Records to process »
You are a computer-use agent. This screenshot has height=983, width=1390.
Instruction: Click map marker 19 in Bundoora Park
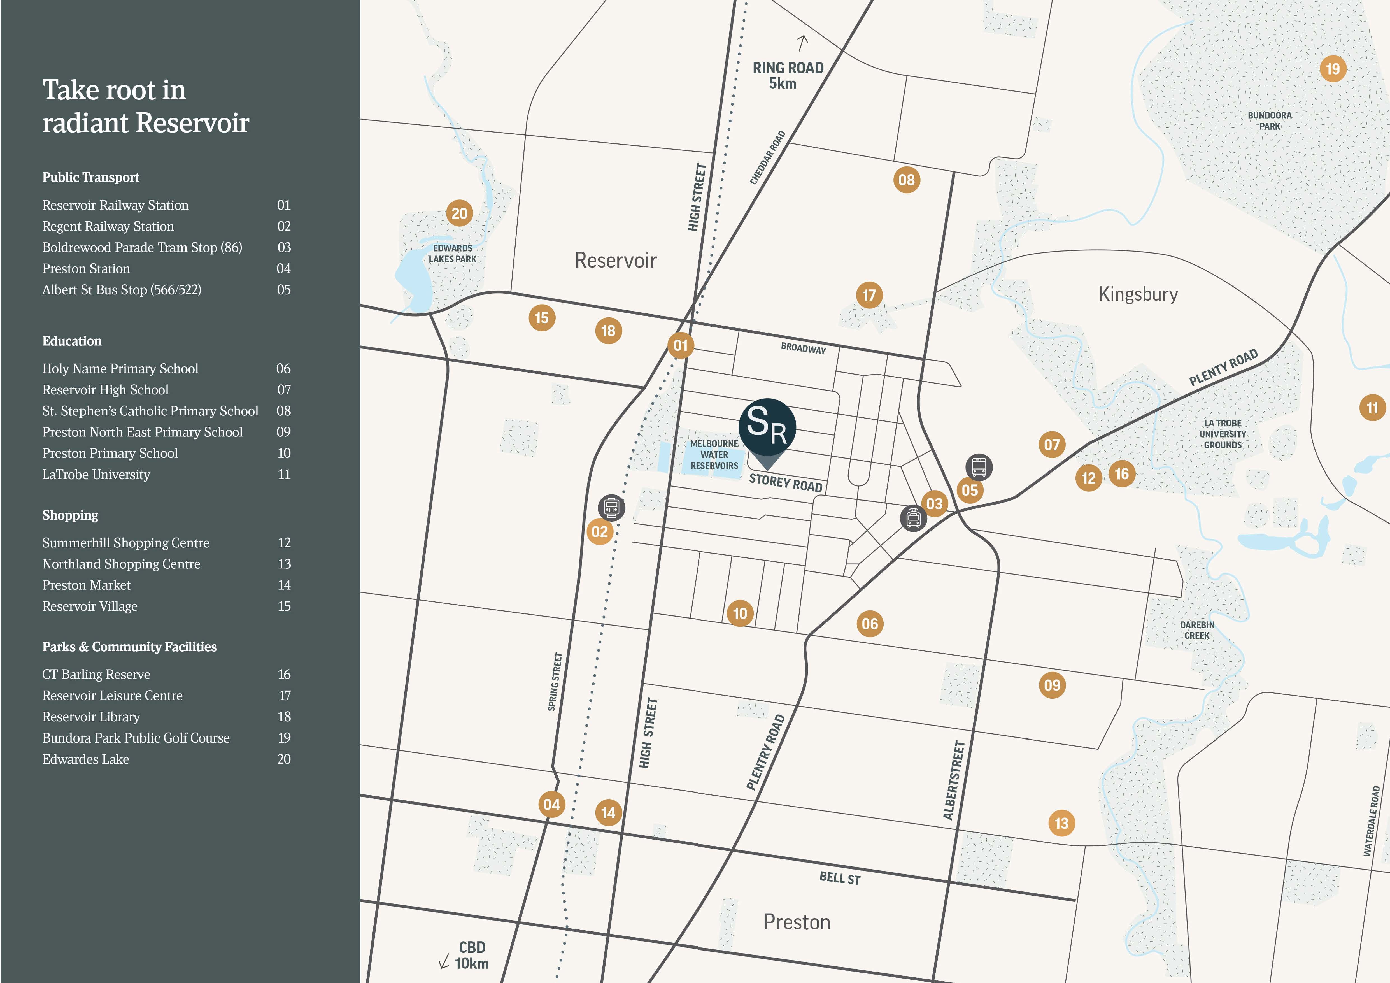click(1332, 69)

---

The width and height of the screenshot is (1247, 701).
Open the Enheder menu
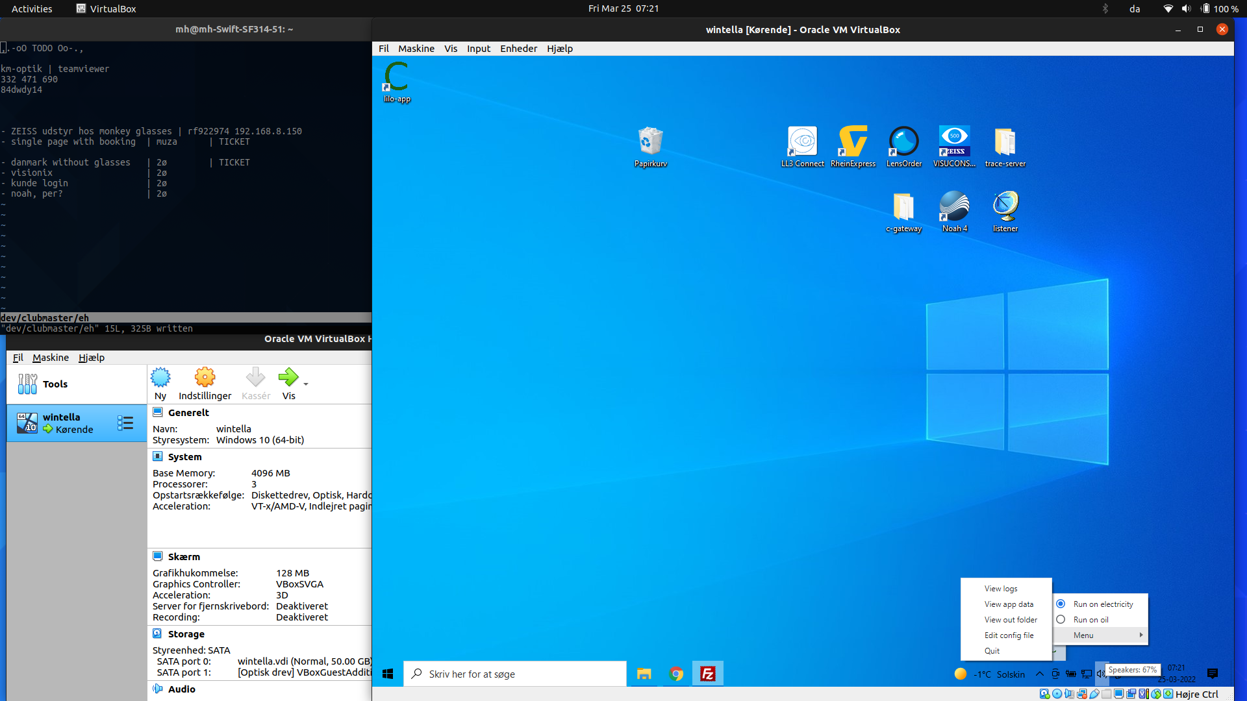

--

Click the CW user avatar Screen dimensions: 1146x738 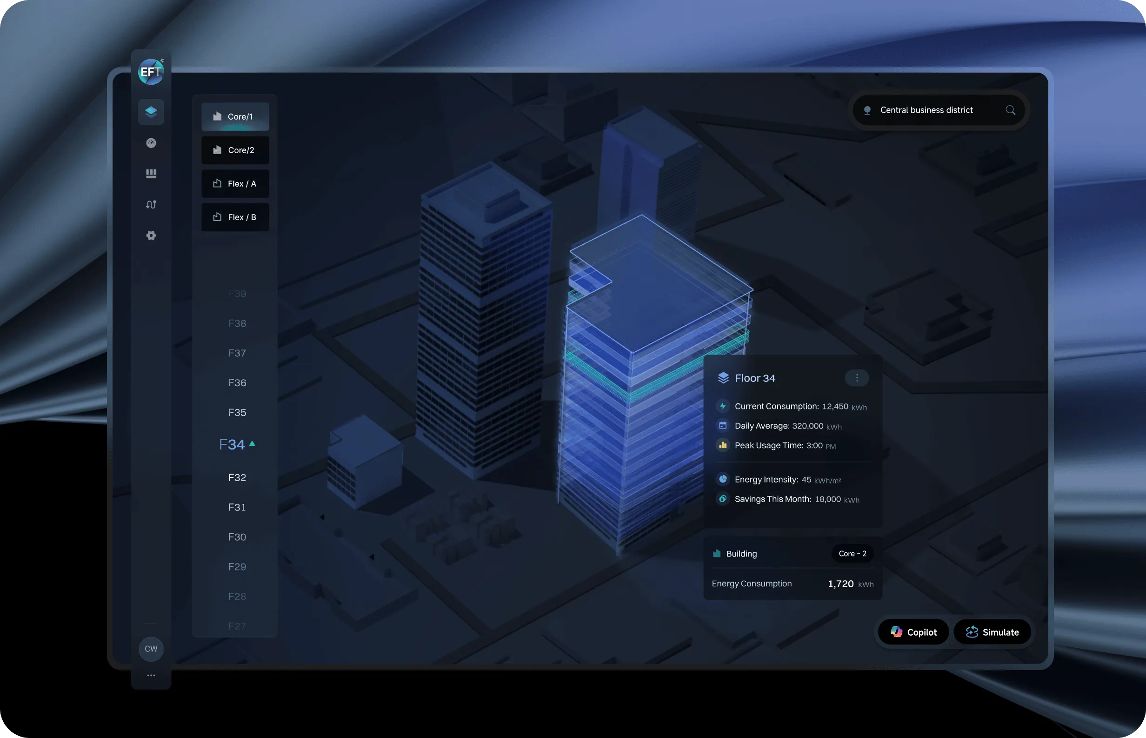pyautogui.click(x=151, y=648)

Directions »
From the records, copy out each line that includes the string "height".

Final answer »
You are a computer-use agent. This screenshot has height=983, width=1390.
The width and height of the screenshot is (1247, 701).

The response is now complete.